クロス:「ランクはとても大切なの。ランクが高ければ高い程、『報酬金が高い』!それに何より…最高ランクになると『宿代がいらない』!!」
閖雅:「ぇ」
オッド:「(うわ…)」
オッドと閖雅はクロスを冷たい視線を送った。
クロスは咳を(せき)して空気を変えた。
クロス:「まぁ…他には色々と『役得(やくとく)』があるみたいよ」
閖雅:「便利だね!クロスさんはランクは何んなの?」
オッド:「…どうせ、『☆0』だ」
クロスは鼻で笑った。
クロス:「残念でした。あたしは『☆Ⅲ(さん)』よ」
閖雅:「うわぁっ…凄い…の?」
オッド:「…意外と簡単なんだな」
オッドは試合にも出たことがないため、閖雅と同じ『☆0』だった。クロスが取れるなら自分も取れるかもしれない気分になる。

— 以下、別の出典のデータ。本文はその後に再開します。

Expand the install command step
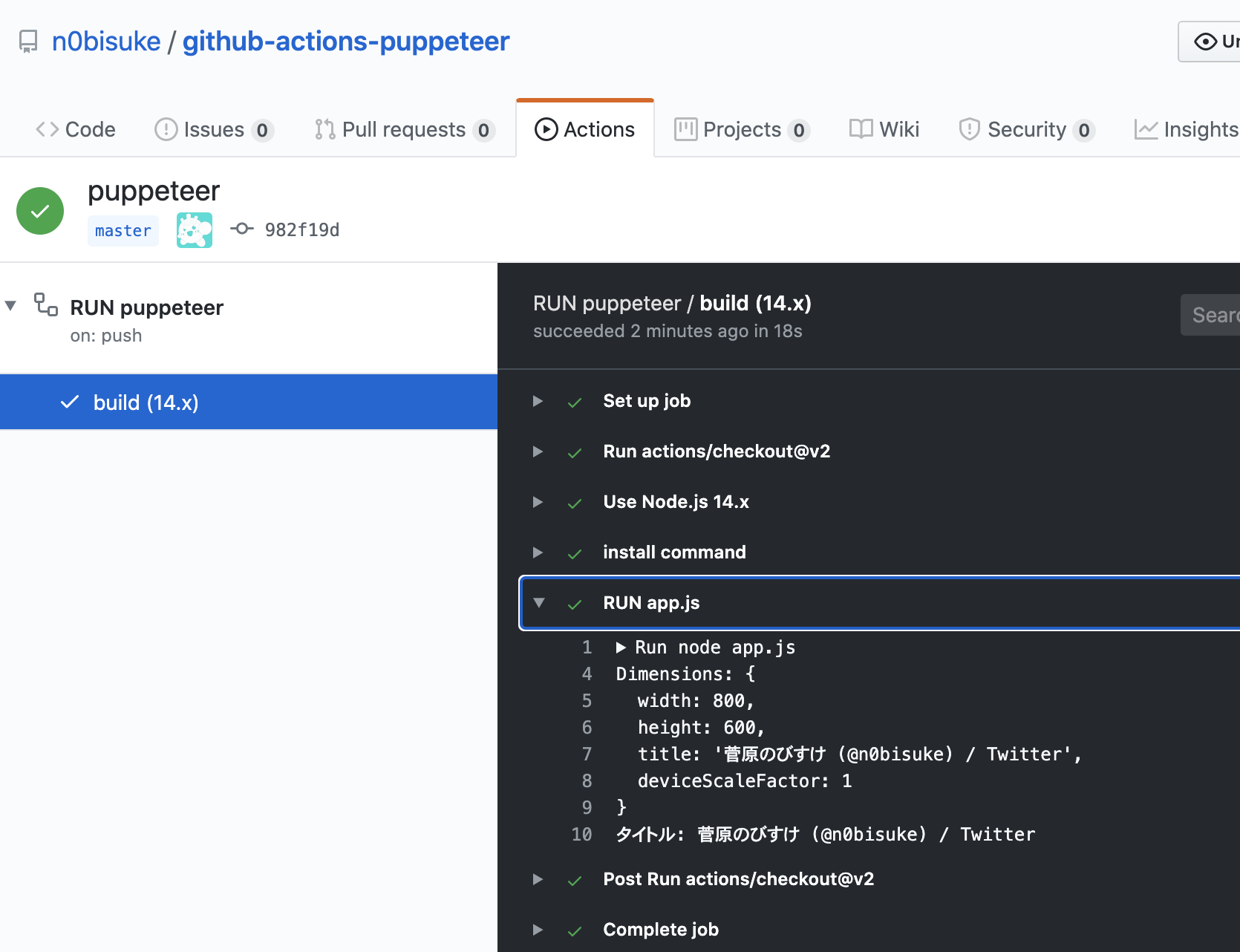Screen dimensions: 1240x952 [x=538, y=552]
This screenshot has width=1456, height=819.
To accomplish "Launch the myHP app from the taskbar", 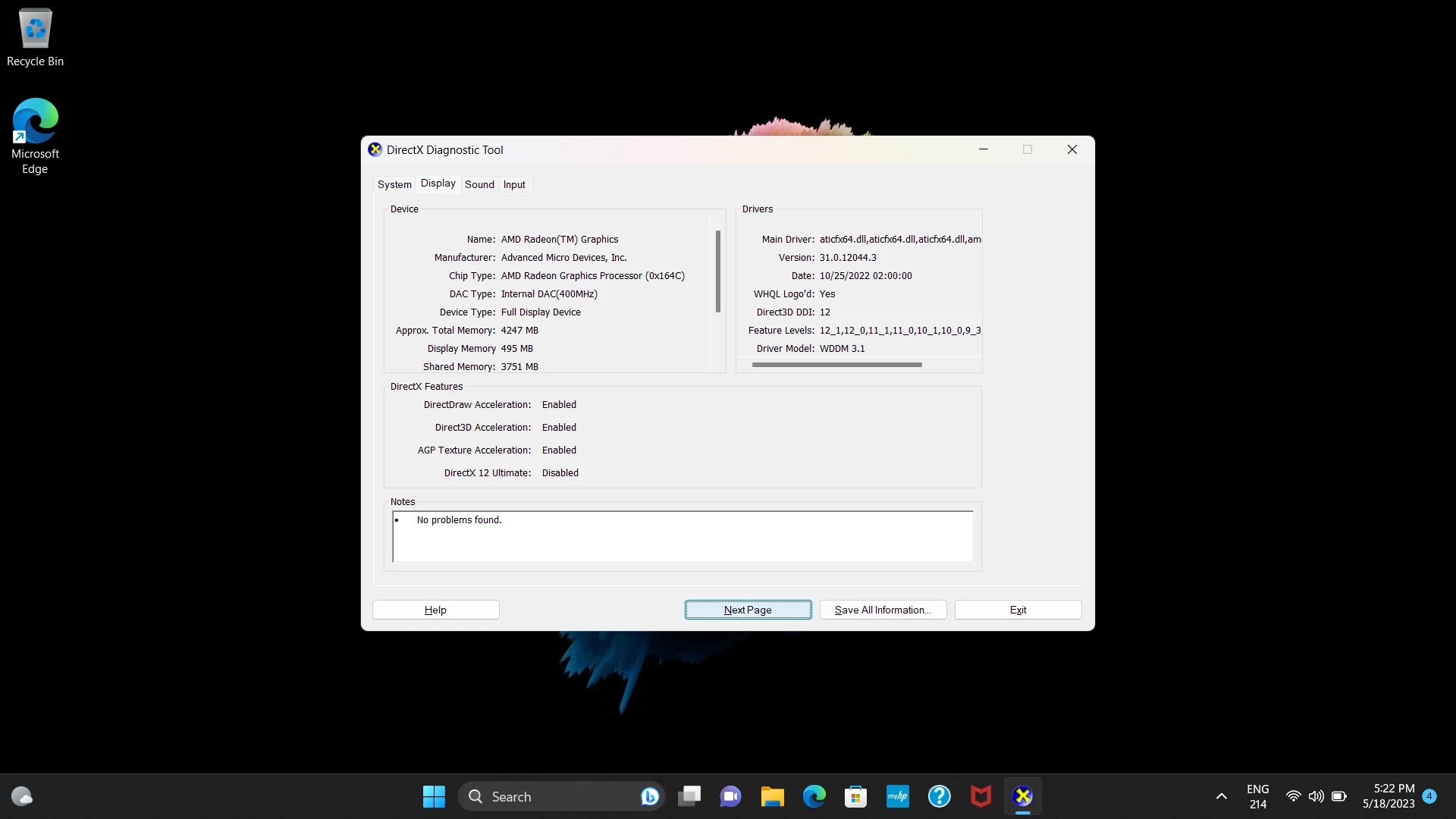I will pyautogui.click(x=897, y=796).
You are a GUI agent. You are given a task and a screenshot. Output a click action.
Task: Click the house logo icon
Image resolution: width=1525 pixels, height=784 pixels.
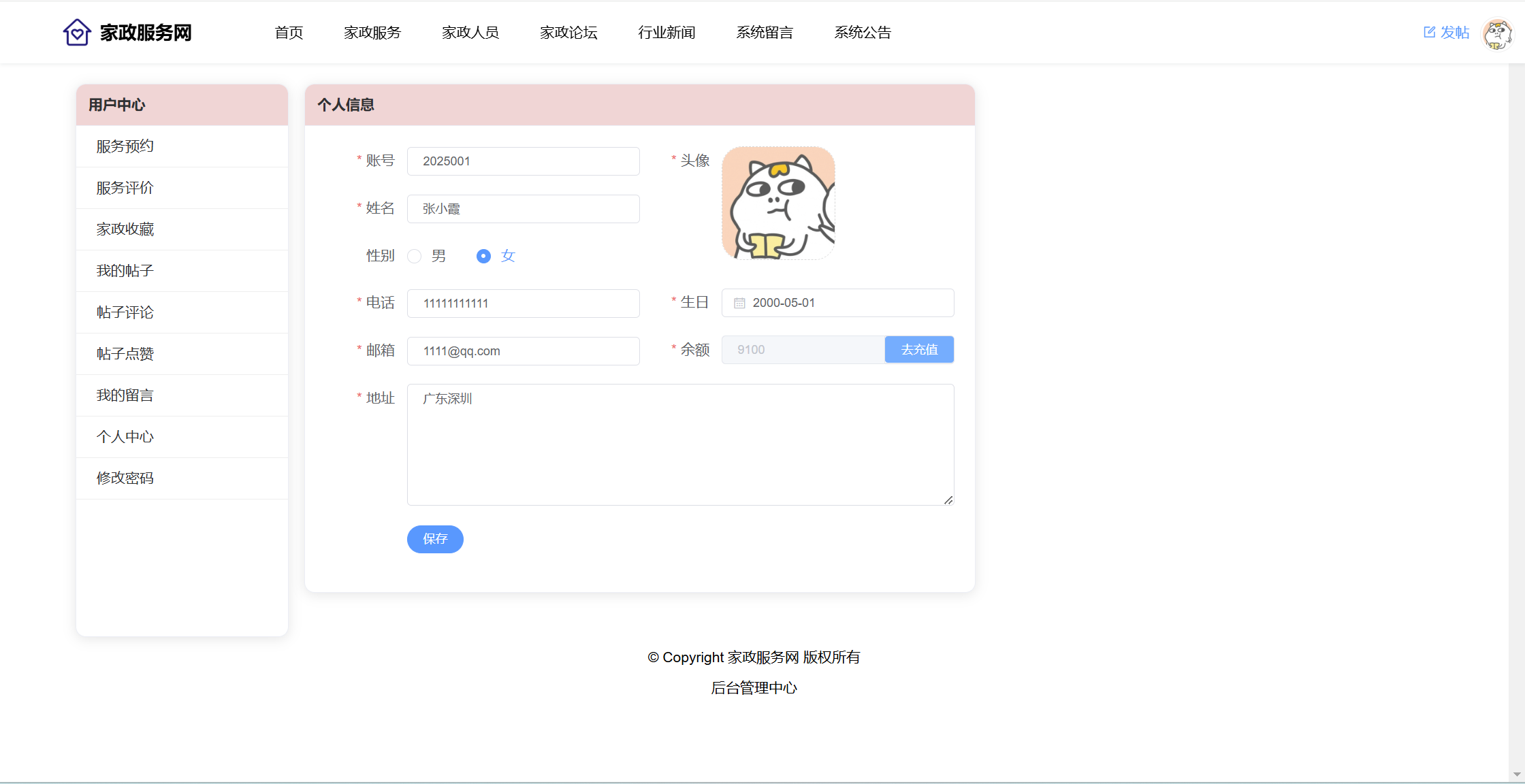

クロス:「まぁー。言うわね。…召喚獣がいればまぁ…どうにかなるかも?」
クロスはそれ以上自身のランクについて話さなかった。閖雅の姉、那波(ななみ)についてのアースの情報は何もなかった。
それから、閖雅達は眠りについた。
一人魔物が増えたために、眠れる時間が増える。
今夜はハクからだった。
ハク:「…!」
ハクが外を見ていると、アースが閖雅の腕の中から這い出してくる。
そしてハクに近寄った。アースは普段のように跳ねていなかった。
ハク:「…眠れないのか」
アース:「…そんなとこかしら」
ハクとアースは閖雅をめぐって競っていたときとは違い、二人の間には落ち着いた雰囲気が流れていた。